The AAFC program is comprised of 18 scientists across the country, including two scientists in Alberta. Rob Graf and Harpinder Randhawa, both working at the Lethbridge Research Centre, are looking at incorporating effective genes into their winter wheat and soft white spring wheat programs, respectively.

While the big international focus has been on wheat, barley is also susceptible to the same strains of stem rust.

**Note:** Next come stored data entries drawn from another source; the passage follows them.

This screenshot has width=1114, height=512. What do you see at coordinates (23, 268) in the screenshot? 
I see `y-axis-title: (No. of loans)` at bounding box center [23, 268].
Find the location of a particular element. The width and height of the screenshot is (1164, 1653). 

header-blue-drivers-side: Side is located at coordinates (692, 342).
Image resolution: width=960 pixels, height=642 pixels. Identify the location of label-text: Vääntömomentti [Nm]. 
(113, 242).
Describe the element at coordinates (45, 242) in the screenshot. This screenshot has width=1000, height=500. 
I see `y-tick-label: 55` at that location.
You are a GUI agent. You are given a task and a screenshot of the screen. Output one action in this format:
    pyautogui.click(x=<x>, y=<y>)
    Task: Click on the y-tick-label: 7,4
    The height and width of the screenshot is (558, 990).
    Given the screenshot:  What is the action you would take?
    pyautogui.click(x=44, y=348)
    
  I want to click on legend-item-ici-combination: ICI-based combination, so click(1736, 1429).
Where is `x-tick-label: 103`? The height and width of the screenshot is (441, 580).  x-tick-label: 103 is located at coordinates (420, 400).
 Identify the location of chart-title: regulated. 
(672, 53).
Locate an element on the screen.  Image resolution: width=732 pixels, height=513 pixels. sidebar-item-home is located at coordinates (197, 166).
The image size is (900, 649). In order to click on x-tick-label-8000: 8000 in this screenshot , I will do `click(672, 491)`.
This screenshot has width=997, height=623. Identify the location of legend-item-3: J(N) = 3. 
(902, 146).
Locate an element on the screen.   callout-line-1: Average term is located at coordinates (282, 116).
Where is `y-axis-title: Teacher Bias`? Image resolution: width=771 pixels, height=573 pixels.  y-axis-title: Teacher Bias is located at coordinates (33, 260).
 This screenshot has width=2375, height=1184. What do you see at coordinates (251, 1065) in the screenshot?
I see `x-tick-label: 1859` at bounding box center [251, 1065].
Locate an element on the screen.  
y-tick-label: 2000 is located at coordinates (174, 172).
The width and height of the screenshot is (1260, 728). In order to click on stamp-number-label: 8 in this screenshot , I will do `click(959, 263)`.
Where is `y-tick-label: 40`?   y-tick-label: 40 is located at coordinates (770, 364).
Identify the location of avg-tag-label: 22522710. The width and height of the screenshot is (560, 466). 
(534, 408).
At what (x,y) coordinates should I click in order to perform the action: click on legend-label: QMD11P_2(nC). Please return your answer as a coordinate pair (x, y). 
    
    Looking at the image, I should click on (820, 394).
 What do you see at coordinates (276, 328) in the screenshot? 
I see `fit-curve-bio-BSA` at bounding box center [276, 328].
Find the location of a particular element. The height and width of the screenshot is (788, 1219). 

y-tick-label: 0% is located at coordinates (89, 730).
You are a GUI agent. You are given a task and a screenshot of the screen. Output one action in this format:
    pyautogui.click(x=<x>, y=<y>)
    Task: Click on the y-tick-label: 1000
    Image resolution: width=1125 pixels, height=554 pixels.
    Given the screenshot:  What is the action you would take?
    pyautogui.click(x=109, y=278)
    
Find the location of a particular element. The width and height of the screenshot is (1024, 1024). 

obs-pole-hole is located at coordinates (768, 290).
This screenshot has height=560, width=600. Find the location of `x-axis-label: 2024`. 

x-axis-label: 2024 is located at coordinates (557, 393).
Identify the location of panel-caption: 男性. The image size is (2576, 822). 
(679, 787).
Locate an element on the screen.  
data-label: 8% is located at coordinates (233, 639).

Fetch says that of the six genes described for stem rust resistance, only Rpg4 was resistant to Ug99. “To my knowledge, none of the barley varieties in Canada or the United States carry that resistant gene,” says Fetch. “But barley usually seems to escape most of the stem rust infections in Canada because of its early maturity, so that is somewhat encouraging in the short term.”

Is it Coming to Canada?

Ug99 was first detected in Uganda in 1999 and since then has spread to at least 12 other countries including South Africa. Tom Fetch, plant pathologist at Agriculture and Agri-Food Canada’s Winnipeg research centre, says its recent movement into South Africa is critical because now it can continue to spread by wind in one of two directions:
1) Directly to Australia across the Indian Ocean, a wind pattern that has spread other diseases in the past. “As a result, Australia is now on high alert and has been ramping up its breeding efforts,” says Fetch.
2) Across the Atlantic Ocean to Brazil. “Scientists who study wind patterns have developed a model showing how the disease might enter the Western Hemisphere by moving from South Africa to, specifically, Brazil,” says Fetch. As a result, he is in the process of setting up a monitoring system in Brazil as part of the Borlaug Global Rust Initiative’s tracking project.

The Challenge Continues

The disease shows no signs of slowing down; in fact, new strains of Ug99 have now been discovered. Fetch says seven different strains of Ug99, and possibly eight, have now been identified. “The disease is changing. We need to continue to monitor its movement to know which genes are still effective,” he says.

Leading wheat experts from Australia, Asia, Africa, Europe and the Americas, who recently gathered in St. Petersburg, Russia for a global wheat event organized by the Borlaug Global Rust Initiative, said the evolving pathogen may pose an even greater threat to global wheat production than the original Ug99.

“With the new mutations we are seeing, countries cannot afford to wait until rust ‘bites’ them,” said Ravi Singh, distinguished senior scientist in plant genetics and pathology with the Mexico-based CIMMYT. “The variant of Ug99 identified in Kenya, for example, went from first detection in trace amounts in one year to epidemic proportions the next year. Already, most of the varieties planted in the wheat fields of the world are vulnerable to the original form of Ug99. We will now have to make sure that every new wheat variety we release has iron-clad resistance to both Ug99 and the new races.”

Concern over this disease has also created a major feat—global partnership and co-operation, and the sharing of genetics in the worldwide battle to stop the disease. “The Global Rust Initiative has really brought people from all around the world together,” says Fetch, “to refocus and reenergize efforts on rust research.”